→ **Raw data**:
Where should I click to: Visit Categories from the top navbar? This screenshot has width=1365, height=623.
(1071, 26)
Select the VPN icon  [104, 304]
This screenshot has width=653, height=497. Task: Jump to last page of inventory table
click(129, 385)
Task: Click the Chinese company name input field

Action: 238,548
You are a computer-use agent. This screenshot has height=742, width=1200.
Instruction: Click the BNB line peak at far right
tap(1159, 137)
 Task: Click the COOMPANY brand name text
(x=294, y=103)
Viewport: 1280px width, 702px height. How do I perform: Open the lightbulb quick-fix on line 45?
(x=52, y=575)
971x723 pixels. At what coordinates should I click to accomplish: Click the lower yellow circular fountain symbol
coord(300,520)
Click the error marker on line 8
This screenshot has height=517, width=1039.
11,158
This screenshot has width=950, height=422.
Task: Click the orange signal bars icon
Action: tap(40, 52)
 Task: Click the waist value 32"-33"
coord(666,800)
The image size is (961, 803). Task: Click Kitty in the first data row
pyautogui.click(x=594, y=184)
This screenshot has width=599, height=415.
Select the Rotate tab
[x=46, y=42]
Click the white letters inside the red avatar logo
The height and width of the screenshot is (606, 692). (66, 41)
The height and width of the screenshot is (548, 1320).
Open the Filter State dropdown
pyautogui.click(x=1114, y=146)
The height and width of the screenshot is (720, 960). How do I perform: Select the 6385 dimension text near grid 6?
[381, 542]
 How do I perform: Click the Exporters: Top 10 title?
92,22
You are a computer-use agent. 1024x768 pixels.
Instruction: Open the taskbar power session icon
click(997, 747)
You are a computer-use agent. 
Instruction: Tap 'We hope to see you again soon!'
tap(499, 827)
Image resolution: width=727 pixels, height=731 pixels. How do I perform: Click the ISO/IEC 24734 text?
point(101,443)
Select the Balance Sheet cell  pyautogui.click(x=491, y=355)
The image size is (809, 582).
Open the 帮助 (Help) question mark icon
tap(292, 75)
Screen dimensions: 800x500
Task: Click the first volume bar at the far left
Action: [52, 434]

→ **What to produce**:
Transcribe all the material exactly.

→ **Task answer**:
Where should I click to: Visit Categories from the top navbar? This screenshot has width=1365, height=623.
(1071, 26)
Select the VPN icon  [104, 304]
This screenshot has width=653, height=497. Task: Jump to last page of inventory table
click(129, 385)
Task: Click the Chinese company name input field

Action: 238,548
You are a computer-use agent. This screenshot has height=742, width=1200.
Instruction: Click the BNB line peak at far right
tap(1159, 137)
 Task: Click the COOMPANY brand name text
(x=294, y=103)
Viewport: 1280px width, 702px height. How do I perform: Open the lightbulb quick-fix on line 45?
(x=52, y=575)
971x723 pixels. At what coordinates should I click to accomplish: Click the lower yellow circular fountain symbol
coord(300,520)
Click the error marker on line 8
This screenshot has height=517, width=1039.
11,158
This screenshot has width=950, height=422.
Task: Click the orange signal bars icon
Action: tap(40, 52)
 Task: Click the waist value 32"-33"
coord(666,800)
The image size is (961, 803). Task: Click Kitty in the first data row
pyautogui.click(x=594, y=184)
This screenshot has width=599, height=415.
Select the Rotate tab
[x=46, y=42]
Click the white letters inside the red avatar logo
The height and width of the screenshot is (606, 692). (66, 41)
The height and width of the screenshot is (548, 1320).
Open the Filter State dropdown
pyautogui.click(x=1114, y=146)
The height and width of the screenshot is (720, 960). How do I perform: Select the 6385 dimension text near grid 6?
[381, 542]
 How do I perform: Click the Exporters: Top 10 title?
92,22
You are a computer-use agent. 1024x768 pixels.
Instruction: Open the taskbar power session icon
click(997, 747)
You are a computer-use agent. 
Instruction: Tap 'We hope to see you again soon!'
tap(499, 827)
Image resolution: width=727 pixels, height=731 pixels. How do I perform: Click the ISO/IEC 24734 text?
point(101,443)
Select the Balance Sheet cell  pyautogui.click(x=491, y=355)
The image size is (809, 582).
Open the 帮助 (Help) question mark icon
tap(292, 75)
Screen dimensions: 800x500
Task: Click the first volume bar at the far left
Action: [52, 434]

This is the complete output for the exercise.